LATAM sees air cargo revenues fall as South American economies continue to struggle

LATAM recorded declines in air cargo revenues and volumes during the second quarter as it faced difficult economic conditions in South America.
The newly rebranded airline group saw second-quarter cargo revenues decline by 21.3% to $334m compared with a year earlier as a result of a 12.5% decline in traffic to 919m revenue ton km (RTK).
Yield based on RTK was down to 21.95 cents against 23.22 during the same period last year.
 
“During the quarter, cargo traffic was impacted by an eight day strike at the Customs Office in Santiago, which stopped cargo traffic in Chile during this period,” it said.
“Additionally, cargo demand remained weak, especially in the Brazilian domestic and international market.

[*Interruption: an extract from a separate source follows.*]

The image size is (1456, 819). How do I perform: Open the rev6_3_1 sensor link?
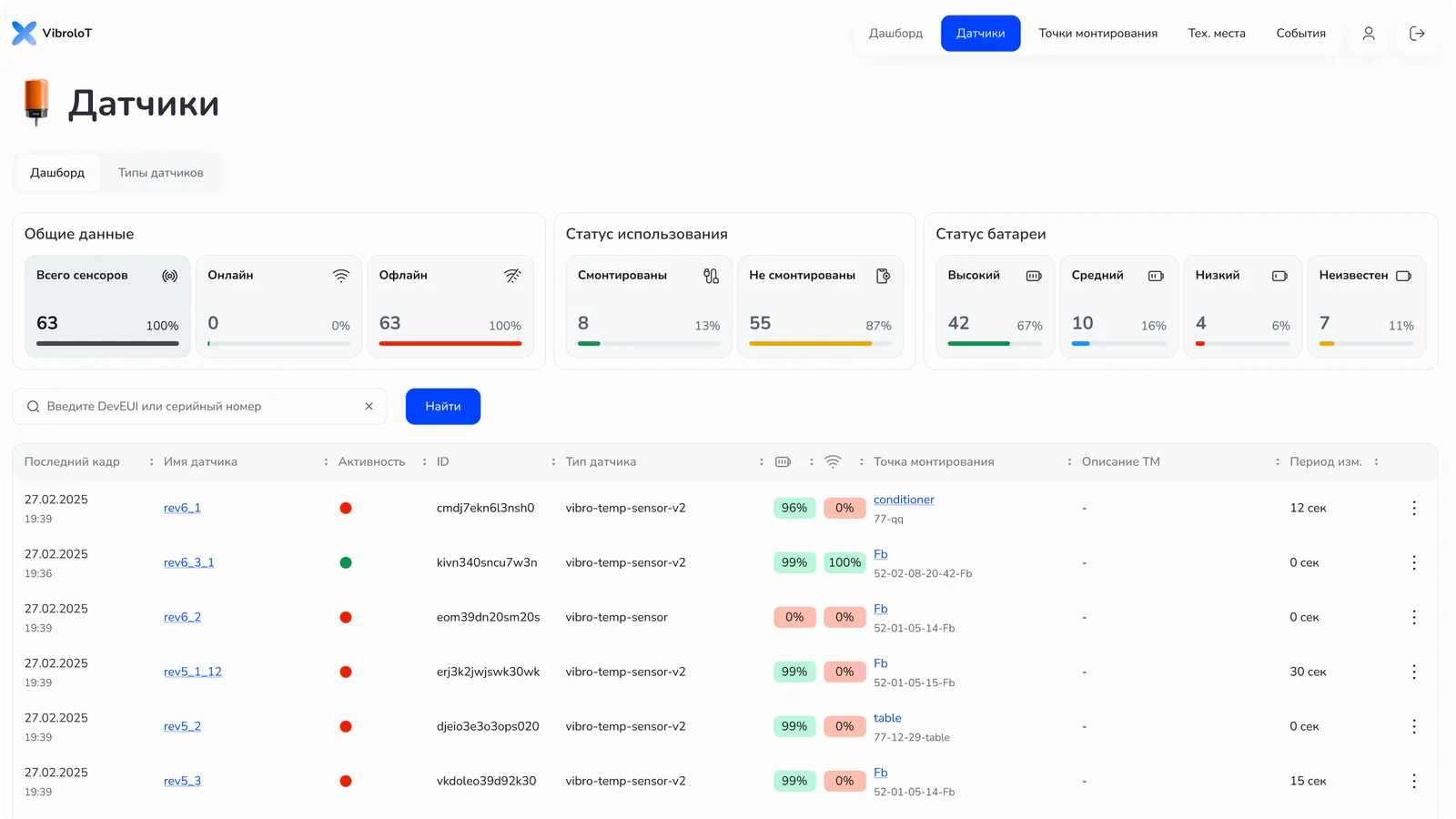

“Pressures on cargo yields continued during the quarter, mainly as a result of the competitive scenario, the depreciation of local currencies, mainly the Brazilian Real and the Euro, and a lower cargo fuel surcharge related to the drop in fuel prices.

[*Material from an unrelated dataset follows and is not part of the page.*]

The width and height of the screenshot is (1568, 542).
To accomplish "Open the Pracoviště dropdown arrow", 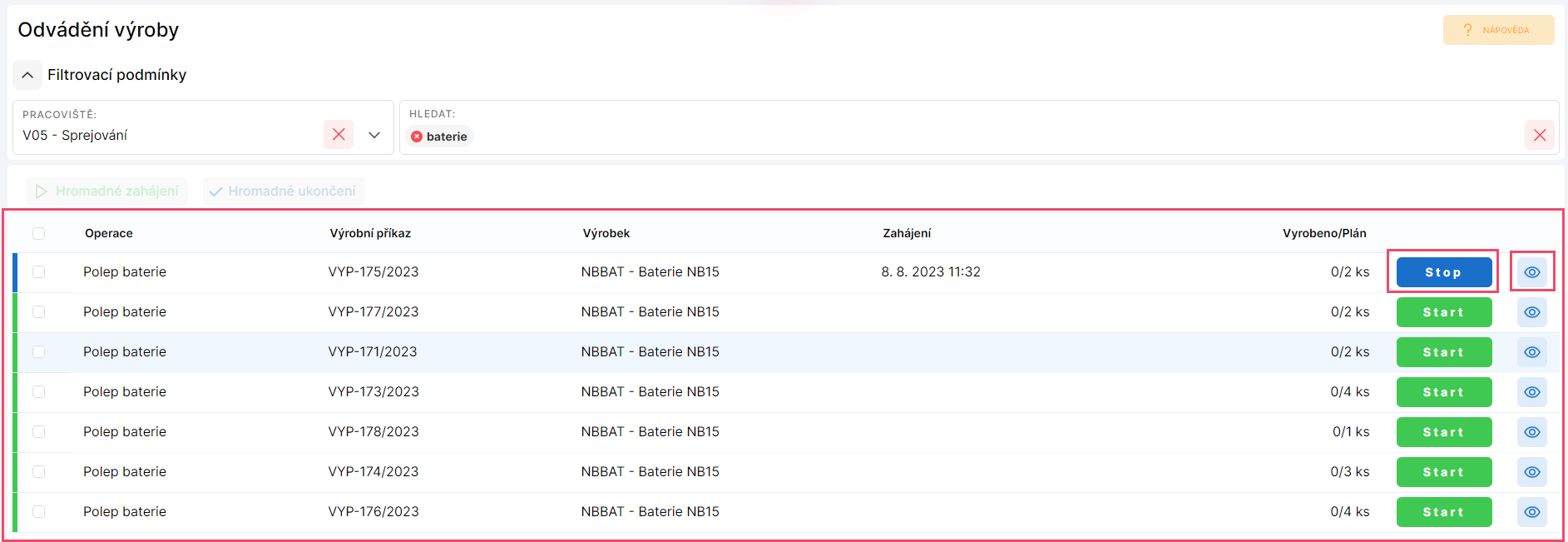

“As a result, cargo revenues per available ton km (ATK) of the second quarter declined 20.2% as compared to the same quarter of the previous year.”

To help offset the decline in traffic, the airline reduced capacity during the period by 1.2% against last year to 1.7bn ATK. This decline includes a 7.1% reduction in freighter capacity.
At the end of last year, the group announced plans to lease out three Boeing 767-300 freighters as a strategy to maximise belly capacity in the passenger fleet begins to bite.
The three 767-300Fs – the group has nine such freighters – are bound for “another company operating in a different market for a period of three years”, which indicates that the aircraft are being placed outside Latin America.
The capacity reduction was not enough to offset demand declines and as a result load factor slipped to 52.8% compared with 59.5% during the second quarter of 2014.

It was also a difficult quarter for the overall airline group as revenues declined by 20.8% to $2.4bn and although net income improved, it still recorded a loss of $49.7m.
The revenue results reflected the weak macroeconomic conditions in Brazil and significant devaluations of Latin American currencies.
Profits benefitted from the company’s cost saving plan and a 34.3% reduction in fuel costs.